If every number is at most 300, then you can squeeze the sorted array into 9 bits each, i.e. 108 bits. The "unordered" property only saves you an extra 12!, which is about 29 bits, so it doesn't really make a difference.

You can either look for a 128 bit unsigned integral type and store the sorted, packed set of integers in that directly. Or you can split that range up into two 64-bit integers and compute the hash as above:

uint64_t hash = lower_part + 0x9e3779b9 + (upper_part << 6) + (upper_part >> 2);

(Or maybe use 0x9E3779B97F4A7C15 as the magic number, which is the 64-bit version.)

Kerrek SB
  • 464,522
  • 92
  • 875
  • 1,084
  • Sounds interesting. But will this algorithm yield few collisions? Wouldn't it be better to have similar integers hashed to different sequences? – Arek' Fu Oct 11 '12 at 13:57
  • @Arek'Fu: I'm afraid I don't understand your question. Twelve 32-bit integers have 2^384 possible values, divided by 12! = 479001600. That still leaves about 2^355 possible distinct sequences of integers. Good luck finding a collision-free mapping to a single 32-bit integer. – Kerrek SB Oct 11 '12 at 14:00
  • All the integers are smaller than about 300 (see edited question) and I only have a few thousand sequences anyway. The number of available hashes is definitely sufficient for that. I'm rather afraid that my sequences will be mapped to a small subset of the available hashes, since the entropy of the sequences is rather low (all elements are small, no permutations allowed...). – Arek' Fu Oct 11 '12 at 14:06
  • Oooh, elegant (the second part). Have an upboat. – Konrad Rudolph Oct 11 '12 at 14:13
  • @KerrekSB: That seems sensible but the OP does say "without sorting". It seems pretty trivial if you are allowed to sort (to my mind at least), have you any thoughts on doing it without sorting since that is the interesting part for me... – Chris Oct 11 '12 at 14:14
  • @Arek'Fu: Are the numbers determined statically? You can create a perfect hash function if you know all the values in advance. – Kerrek SB Oct 11 '12 at 14:14
  • @Chris: I think "without sorting" is an insane requirement.
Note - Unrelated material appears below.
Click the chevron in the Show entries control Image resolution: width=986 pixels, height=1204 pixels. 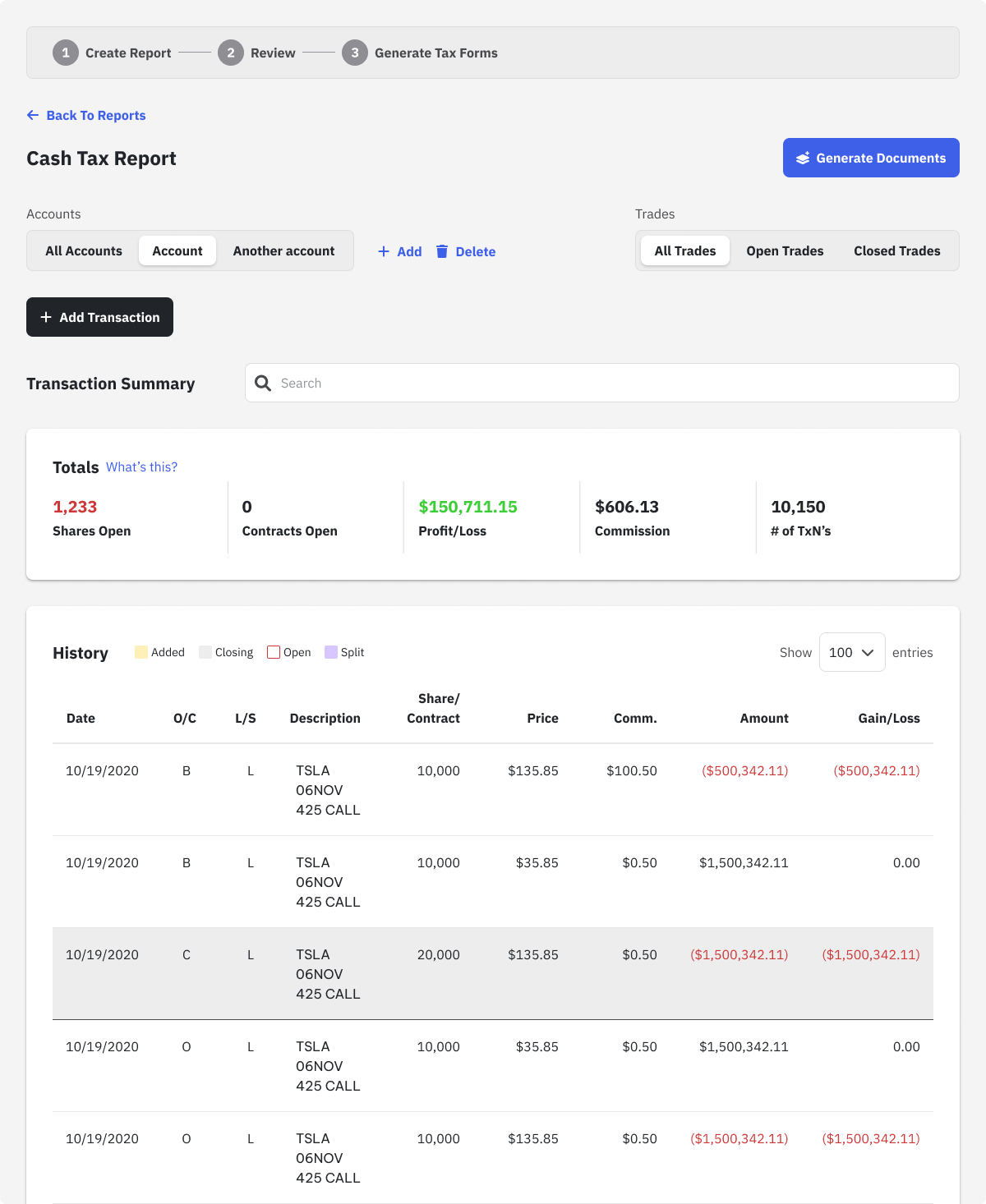(867, 653)
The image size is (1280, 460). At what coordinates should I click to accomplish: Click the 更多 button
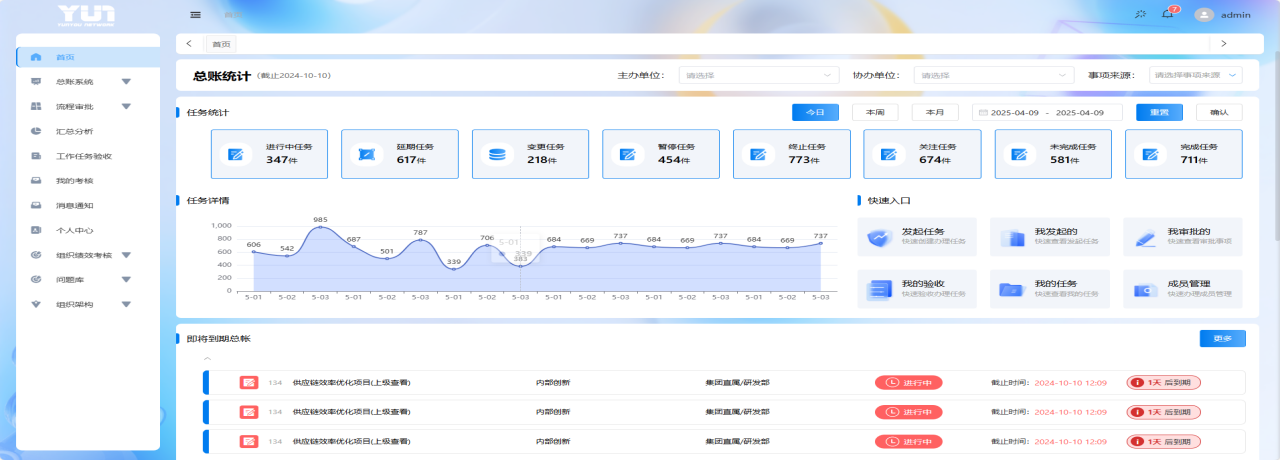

How else will you consider two different representations of an unordered sequence equivalent? Note that the "speed is crucial" requirement sounds like superstition to me: Sorting a *copy* of twelve integers, which are contiguous in memory (as in my first code example), should hardly take any time at all. – Kerrek SB Oct 11 '12 at 14:15
  • @KerrekSB, the values are generated on the fly. And from time to time the collection is wiped out and we restart from scratch. Sorting is not forbidden, but I was wondering if one could avoid it by using an intrinsically commutative hash function. For instance, XOR'ing has this property (yeah, yeah, I know it's crap). – Arek' Fu Oct 11 '12 at 14:19
  • 1
    @KerrekSB: You might be right about the not sorting being a silly requirement but from an academic point of view there are hash functions that would work here. So far all those suggested so far have all been fairly poor in terms of avoiding collisions but that would be how you tell if two unordered sequences are equivalent. I'm just wondering if there are any better ones than we've come up with so far. :) – Chris Oct 11 '12 at 14:24
  • @Chris Hash values can't tell you that two unordered sequences are equivalent, only unequivalent ... if the hash values match, the sequences still have to be sorted and then compared. – Jim Balter Mar 18 '14 at 23:31
  • @JimBalter: Bit of a zombie thread so I can't remember exactly what I was meaning but on rereading the question is about finding a hash function to help find equality so I suspect I was just using shorthand. You are totally right in what you say and I assume that was implicit. My point was I suspect that you could create a function that would allow you to determine if things were different without need of ordering. – Chris Mar 19 '14 at 09:33
4

I would just use the sum function as the hash and see how far you come with that. This doesn’t take advantage of the non-repeating property of the data, nor of the fact that they are all < 300. On the other hand, it’s blazingly fast.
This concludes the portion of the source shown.